1,25(OH)2D3 Protects SH‐SY5Y Human Neuroblastoma Through Decreasing Aβ Toxicity and Reducing Tau Protein Hyperphosphorylation

Abstract

The accumulation of β amyloid (Aβ) and intracellular tau protein hyperphosphorylation in the brain are the major pathological features of Alzheimer's disease (AD), leading to neuron dysfunctions and brain cell apoptosis. Vit.D has been shown to promote cell survival through increasing the expression of GDNF. In this study, we investigated the preventive effects of 1,25(OH)2D3 on Aβ‐induced toxicity to SH‐SY5Y human neuroblastoma cells. 1,25(OH)2D3 was pre‐treated to the cells at concentrations of 0.1, 1, 10, and 100 nM 24 hours before 24 hours Aβ (1 μM) treatment.
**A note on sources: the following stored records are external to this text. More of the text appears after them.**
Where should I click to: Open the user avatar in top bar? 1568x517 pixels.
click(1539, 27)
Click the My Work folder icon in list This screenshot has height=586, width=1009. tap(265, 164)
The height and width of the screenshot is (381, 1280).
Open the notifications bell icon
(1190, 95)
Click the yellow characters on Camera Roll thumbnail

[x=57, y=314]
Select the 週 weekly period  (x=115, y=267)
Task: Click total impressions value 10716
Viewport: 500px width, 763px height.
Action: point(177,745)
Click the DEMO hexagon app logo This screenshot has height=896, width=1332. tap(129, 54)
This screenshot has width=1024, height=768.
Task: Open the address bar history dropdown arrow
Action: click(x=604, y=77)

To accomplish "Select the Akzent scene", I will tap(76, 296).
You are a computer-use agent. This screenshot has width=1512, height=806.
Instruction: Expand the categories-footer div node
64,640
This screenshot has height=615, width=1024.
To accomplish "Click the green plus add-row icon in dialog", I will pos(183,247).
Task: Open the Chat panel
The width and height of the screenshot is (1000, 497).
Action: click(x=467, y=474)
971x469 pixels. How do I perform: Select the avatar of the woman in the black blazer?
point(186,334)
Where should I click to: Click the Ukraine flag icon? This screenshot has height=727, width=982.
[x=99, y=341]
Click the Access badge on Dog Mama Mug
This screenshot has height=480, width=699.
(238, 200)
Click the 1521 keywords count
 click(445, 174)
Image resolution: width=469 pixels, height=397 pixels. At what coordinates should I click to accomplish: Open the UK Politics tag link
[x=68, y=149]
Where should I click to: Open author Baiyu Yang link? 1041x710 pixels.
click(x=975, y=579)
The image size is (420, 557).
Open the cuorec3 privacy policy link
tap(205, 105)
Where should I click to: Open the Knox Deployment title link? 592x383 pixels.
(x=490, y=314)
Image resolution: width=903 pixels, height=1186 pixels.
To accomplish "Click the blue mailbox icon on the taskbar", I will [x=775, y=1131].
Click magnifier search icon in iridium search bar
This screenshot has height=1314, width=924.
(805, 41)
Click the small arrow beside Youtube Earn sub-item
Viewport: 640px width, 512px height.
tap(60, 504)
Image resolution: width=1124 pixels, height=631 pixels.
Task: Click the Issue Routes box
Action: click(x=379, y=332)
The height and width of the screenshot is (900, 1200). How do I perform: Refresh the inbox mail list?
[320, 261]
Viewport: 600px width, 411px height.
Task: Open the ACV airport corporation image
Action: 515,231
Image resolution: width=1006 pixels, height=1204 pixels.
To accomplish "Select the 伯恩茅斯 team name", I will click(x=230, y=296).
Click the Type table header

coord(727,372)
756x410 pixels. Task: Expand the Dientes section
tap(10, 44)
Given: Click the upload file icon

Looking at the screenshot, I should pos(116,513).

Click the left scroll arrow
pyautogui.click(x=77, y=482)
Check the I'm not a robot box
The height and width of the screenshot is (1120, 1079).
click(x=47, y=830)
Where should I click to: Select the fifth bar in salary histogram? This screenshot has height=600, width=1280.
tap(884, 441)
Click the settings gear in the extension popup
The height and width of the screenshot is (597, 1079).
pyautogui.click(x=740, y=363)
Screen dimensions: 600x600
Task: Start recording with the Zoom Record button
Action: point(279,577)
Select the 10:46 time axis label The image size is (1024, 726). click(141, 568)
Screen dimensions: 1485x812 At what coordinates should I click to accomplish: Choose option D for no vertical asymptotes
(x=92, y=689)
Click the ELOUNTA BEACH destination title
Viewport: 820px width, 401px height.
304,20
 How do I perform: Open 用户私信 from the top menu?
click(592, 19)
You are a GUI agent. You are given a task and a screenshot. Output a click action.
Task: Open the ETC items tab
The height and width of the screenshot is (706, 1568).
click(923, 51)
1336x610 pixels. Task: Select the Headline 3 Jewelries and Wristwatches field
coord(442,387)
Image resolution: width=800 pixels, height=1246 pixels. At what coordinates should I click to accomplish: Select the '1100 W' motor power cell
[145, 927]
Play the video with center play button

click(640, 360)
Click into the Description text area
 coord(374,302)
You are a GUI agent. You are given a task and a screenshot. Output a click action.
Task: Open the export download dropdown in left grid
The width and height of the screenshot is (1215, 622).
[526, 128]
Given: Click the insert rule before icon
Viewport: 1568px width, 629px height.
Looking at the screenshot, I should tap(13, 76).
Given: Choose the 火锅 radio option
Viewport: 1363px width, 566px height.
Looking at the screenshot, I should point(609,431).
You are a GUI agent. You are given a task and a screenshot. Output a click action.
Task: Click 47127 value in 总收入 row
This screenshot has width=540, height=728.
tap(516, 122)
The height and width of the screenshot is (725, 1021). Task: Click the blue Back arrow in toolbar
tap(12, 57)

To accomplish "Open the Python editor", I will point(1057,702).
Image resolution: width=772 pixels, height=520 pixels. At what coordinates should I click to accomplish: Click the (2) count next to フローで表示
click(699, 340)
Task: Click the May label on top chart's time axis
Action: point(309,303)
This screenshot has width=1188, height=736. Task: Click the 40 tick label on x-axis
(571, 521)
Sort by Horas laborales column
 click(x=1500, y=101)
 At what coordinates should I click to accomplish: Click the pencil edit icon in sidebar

It was found that 1,25(OH)2D3 increased GDNF protein expression, activated the phosphatidylinositol 3 kinase/protein kinase B (PI3K/Akt) pathway and decreased cell tau protein hyperphosphorylation and apoptosis in SH‐SY5Y cells treated with Aβ after the 1,25(OH)2D3 pre‐treatment. In conclusion, 1,25(OH)2D3 showed potentials in protecting the detrimental effects caused by Aβ in neuronal cells.